The fifth Success Saboteur is a lack of customer engagement. The customer is the lifeblood of any business. Why? Because without customers, there is NO business. The customers are the ones who fund the paychecks you and your employees receive each week. They pay the rent and utilities, as well as purchase the equipment and inventory you use.

When we fail to engage the customer, fail to create an exceptional experience for them, and help them feel heard, valued, and appreciated, we cut off our funding, sabotage our success, and limit our potential. When a customer walks in the door, they want something from you. They have a want or a need.

How you engage with them and the experience you create will determine if they choose to buy from you, and whether or not they will keep coming back.
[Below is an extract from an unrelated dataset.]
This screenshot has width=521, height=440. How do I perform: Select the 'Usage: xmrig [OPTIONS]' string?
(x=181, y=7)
Sixth on the list is poor time management. We are all given twenty-four hours a day. No more or no less. How we manage the time we’ve been given either sets us up for success or failure. With all there is to do, it’s easy to ignore the important things that need to get done and focus (instead) on low-value tasks that keep us busy, but not productive. [. . .]

At the beginning of each day, make a list of all the things that need to be done today. Once that’s done, identify the Top Three that are mission-critical to the success of the business and make that the priority. Once they are done, go back to the list, identify the next “Top Three” and repeat. This is how more things get done in less time, by prioritizing our day.
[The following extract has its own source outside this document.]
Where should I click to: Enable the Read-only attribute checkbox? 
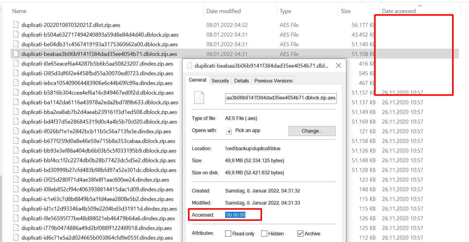coord(228,233)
The last of the Seven Success Saboteurs is a failure to adapt and innovate. When you are content to leave things as they are, you’re accepting of the status quo. 95 percent of businesses live in this world. Markets evolve, technology advances, trends change, and people’s tastes and preferences shift with the times. [. . .] Failure to adapt and innovate in any industry is a Success Saboteur that not only stifles growth, it can shutter your doors in short order.

Albert Einstein brilliantly observed, “The world as we have created it is a process of our thinking. It cannot be changed without changing our thinking.” Doing the same thing over and over and expecting a different outcome is the very definition of insanity.

Once we stop to innovate, we start to stagnate. The only way to change our thinking is daily personal growth. This is also how you raise your awareness to recognize the Success Saboteurs lurking in the shadows and take steps to thwart their attack.